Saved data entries
- Opening Delimiter -
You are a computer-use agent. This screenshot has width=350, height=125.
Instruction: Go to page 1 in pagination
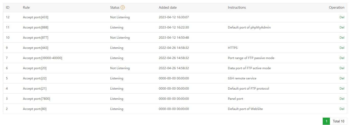pos(326,121)
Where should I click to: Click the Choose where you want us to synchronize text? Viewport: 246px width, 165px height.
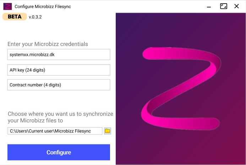(61, 114)
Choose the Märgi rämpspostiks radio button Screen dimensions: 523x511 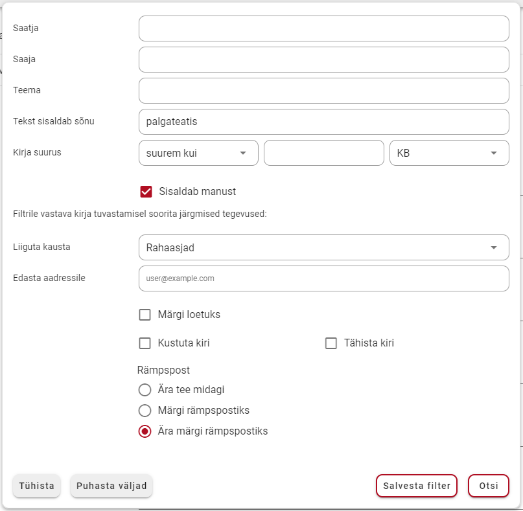pos(145,411)
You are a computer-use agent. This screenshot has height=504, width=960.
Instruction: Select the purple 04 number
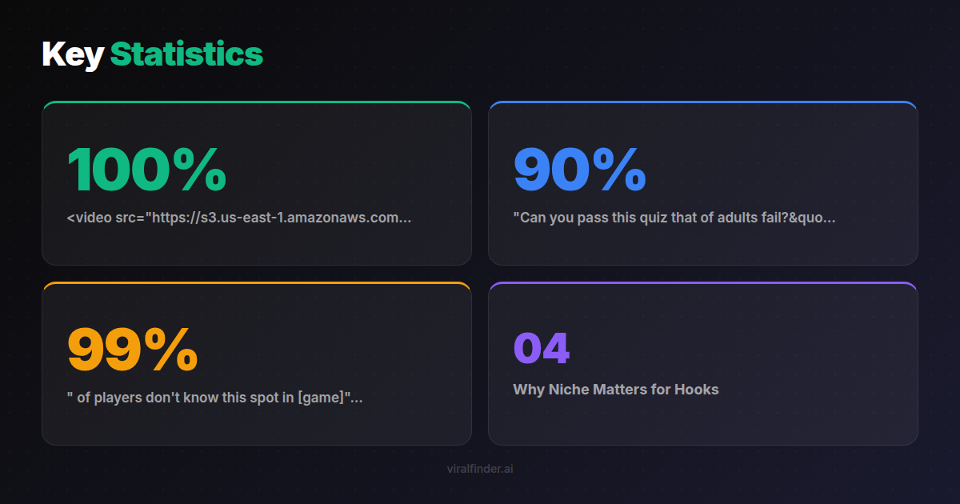[x=541, y=348]
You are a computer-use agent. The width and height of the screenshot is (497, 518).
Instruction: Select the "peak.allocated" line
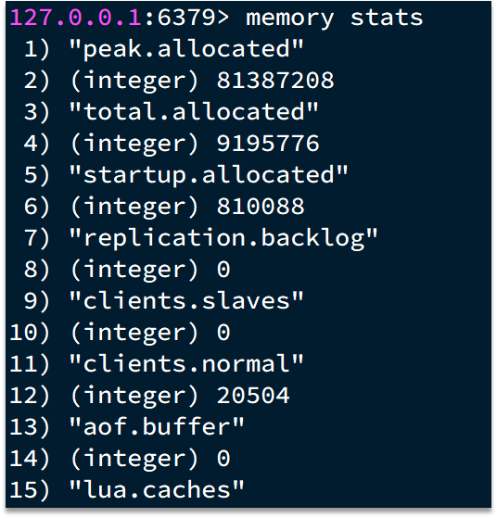point(186,49)
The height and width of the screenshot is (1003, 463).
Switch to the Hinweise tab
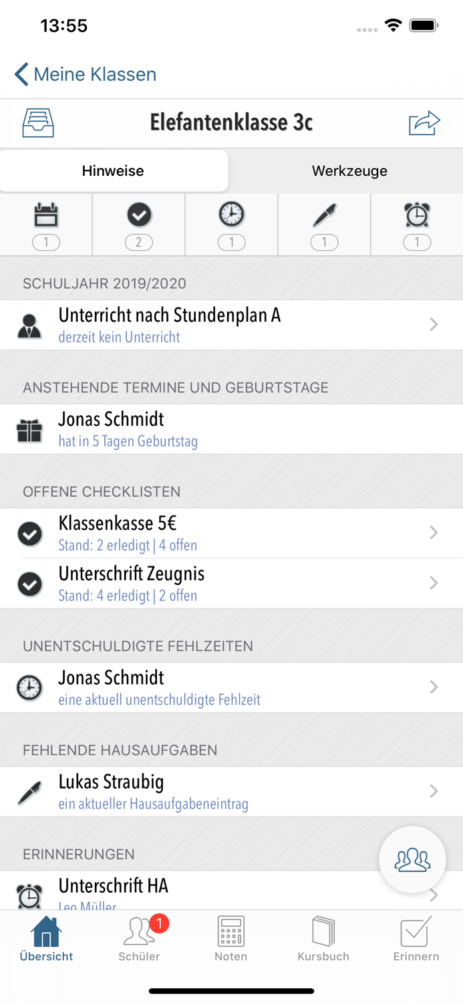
- Closing Delimiter -
Task goal
Omit the pictures and retype exactly the lines from the one containing "You are a computer-use agent. The" through the end of the entries above.

Expected answer
You are a computer-use agent. The width and height of the screenshot is (497, 518).
Instruction: Select the "peak.allocated" line
point(186,49)
The height and width of the screenshot is (1003, 463).
Switch to the Hinweise tab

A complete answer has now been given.